‘The Woman in the House Across the Street from the Girl in the Window’ review: Kristen Bell dials ‘S’ for ‘silly’ in Netflix series spoof

‘The Woman in the House Across the Street from the Girl in the Window’ review: Kristen Bell dials ‘S’ for ‘silly’ in Netflix series spoof

Other than producing headline writers totally bonkers, the title is obviously intended to evoke views of the rightfully derided motion picture “The Girl in the Window” (itself a “Rear Window” homage), and any selection of other similar thrillers, a la “The Female on the Teach.”

The simple conceit is that Bell’s Anna, however working with the tragic reduction of her child and demise of her marriage, finds consolation gulping down wine and staring out her suburban window, until eventually the arrival of an appealing neighbor (“Da VInci’s Demons” star Tom Riley) with a youthful daughter begins to shake her out of her stupor.

Anna’s clumsy flirtation with the male becomes even more uncomfortable when she catches sight of his design-fairly, flight-attendant girlfriend (Shelley Hennig), till Anna witnesses what sure appears like a brutal murder — unless of course, of training course, she in some way drunkenly hallucinated the full matter.

Bell so joins a extensive line of protagonists who are unable to totally have faith in their individual senses, while her makes an attempt to persuade the police, buddies and her ex-husband (Michael Ealy) that anything transpired generally drop on deaf ears. As a substitute, her alarms provoke a lot more worry about irrespective of whether she could possibly be shedding her grip on truth.

Produced by Bell and Will Ferrell along with series creators Rachel Ramras, Hugh Davidson and Larry Dorf (whose credits include the cheeky Grownup Swim animated spoof “Mike Tyson Mysteries”), the sequence does a moderately great occupation teasing out the thriller and suspects but begins to run on fumes in advance of the eight episodes are above.

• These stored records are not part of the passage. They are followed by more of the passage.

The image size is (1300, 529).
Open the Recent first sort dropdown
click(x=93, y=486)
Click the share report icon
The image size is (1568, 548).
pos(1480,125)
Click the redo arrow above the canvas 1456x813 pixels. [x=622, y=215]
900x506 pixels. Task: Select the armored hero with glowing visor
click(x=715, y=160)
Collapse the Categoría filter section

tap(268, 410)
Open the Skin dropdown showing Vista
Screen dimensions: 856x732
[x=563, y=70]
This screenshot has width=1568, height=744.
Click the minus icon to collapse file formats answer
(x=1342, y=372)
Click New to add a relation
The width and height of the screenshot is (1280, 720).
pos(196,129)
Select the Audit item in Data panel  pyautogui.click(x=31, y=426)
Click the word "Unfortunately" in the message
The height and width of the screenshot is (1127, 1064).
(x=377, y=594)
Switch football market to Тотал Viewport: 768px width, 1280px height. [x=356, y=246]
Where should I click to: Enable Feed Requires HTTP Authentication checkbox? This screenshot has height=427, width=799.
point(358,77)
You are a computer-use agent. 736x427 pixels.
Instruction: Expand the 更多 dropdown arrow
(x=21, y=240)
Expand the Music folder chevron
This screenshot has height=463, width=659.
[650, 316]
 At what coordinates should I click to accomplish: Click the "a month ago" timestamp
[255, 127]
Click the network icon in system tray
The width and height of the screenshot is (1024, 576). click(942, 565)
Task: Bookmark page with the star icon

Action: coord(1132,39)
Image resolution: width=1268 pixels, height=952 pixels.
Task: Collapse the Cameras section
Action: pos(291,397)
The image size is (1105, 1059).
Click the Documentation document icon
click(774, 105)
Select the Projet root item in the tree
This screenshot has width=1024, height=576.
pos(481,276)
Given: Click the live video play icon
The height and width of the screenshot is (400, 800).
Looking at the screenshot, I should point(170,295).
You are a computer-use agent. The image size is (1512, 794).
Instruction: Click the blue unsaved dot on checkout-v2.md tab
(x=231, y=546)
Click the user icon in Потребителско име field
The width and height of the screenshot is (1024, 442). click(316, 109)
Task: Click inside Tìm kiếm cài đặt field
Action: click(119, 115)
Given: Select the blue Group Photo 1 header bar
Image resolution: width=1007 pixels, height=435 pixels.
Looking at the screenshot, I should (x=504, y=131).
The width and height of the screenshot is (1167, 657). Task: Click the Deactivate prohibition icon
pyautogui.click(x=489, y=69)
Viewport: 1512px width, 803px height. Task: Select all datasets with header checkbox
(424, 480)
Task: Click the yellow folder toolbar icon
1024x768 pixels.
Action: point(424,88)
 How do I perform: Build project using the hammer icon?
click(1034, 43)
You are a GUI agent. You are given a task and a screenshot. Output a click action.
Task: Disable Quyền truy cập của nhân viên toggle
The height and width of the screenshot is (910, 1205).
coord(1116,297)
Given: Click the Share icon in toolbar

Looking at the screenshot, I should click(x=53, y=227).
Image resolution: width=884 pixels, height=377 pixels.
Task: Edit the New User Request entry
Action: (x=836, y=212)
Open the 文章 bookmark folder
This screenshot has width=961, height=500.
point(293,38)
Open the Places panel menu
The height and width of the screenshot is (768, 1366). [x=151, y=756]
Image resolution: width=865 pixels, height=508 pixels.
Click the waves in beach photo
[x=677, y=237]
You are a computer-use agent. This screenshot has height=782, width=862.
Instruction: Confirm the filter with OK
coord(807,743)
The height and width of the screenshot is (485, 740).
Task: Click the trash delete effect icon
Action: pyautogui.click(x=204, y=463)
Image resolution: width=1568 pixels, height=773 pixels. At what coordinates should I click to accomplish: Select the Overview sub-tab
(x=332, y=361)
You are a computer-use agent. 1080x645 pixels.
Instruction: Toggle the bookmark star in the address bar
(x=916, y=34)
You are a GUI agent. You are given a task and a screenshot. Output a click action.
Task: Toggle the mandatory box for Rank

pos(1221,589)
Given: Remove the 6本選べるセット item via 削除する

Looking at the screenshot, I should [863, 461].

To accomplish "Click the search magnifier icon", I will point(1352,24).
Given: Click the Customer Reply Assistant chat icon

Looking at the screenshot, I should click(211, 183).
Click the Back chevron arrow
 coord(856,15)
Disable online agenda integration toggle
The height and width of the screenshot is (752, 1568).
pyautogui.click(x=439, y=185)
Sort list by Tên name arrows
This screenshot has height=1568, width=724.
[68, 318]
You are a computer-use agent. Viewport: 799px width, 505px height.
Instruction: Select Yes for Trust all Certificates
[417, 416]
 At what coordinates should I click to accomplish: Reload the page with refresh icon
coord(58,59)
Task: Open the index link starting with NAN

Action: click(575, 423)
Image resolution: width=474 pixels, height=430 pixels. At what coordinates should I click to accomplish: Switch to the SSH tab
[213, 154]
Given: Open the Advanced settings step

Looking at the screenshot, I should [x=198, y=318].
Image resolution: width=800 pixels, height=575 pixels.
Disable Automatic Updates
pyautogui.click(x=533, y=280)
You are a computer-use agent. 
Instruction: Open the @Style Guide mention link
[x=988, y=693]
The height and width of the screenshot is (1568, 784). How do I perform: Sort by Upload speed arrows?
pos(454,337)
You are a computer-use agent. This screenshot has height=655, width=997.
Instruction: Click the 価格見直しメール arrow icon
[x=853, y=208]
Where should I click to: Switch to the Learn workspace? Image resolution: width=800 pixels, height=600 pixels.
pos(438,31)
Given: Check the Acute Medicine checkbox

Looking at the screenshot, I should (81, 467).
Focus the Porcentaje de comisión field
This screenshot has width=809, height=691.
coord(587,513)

That’s an inevitable obstacle when seeking to simultaneously spoof the genre and tease out an actual thriller about this episodic structure, but it needs a extra fragile touch than the display persistently displays.

Many thanks to Bell, “The Girl in the Home” (etcetera., and so on.) is a bit far more pleasant than just sipping wine and idly surveilling one’s neighbors. Just not more than enough to generate considerably enthusiasm about the prospect of boarding this practice once more.

“The Woman in the Household Throughout the Street from the Woman in the Window” premieres Jan. 28 on Netflix.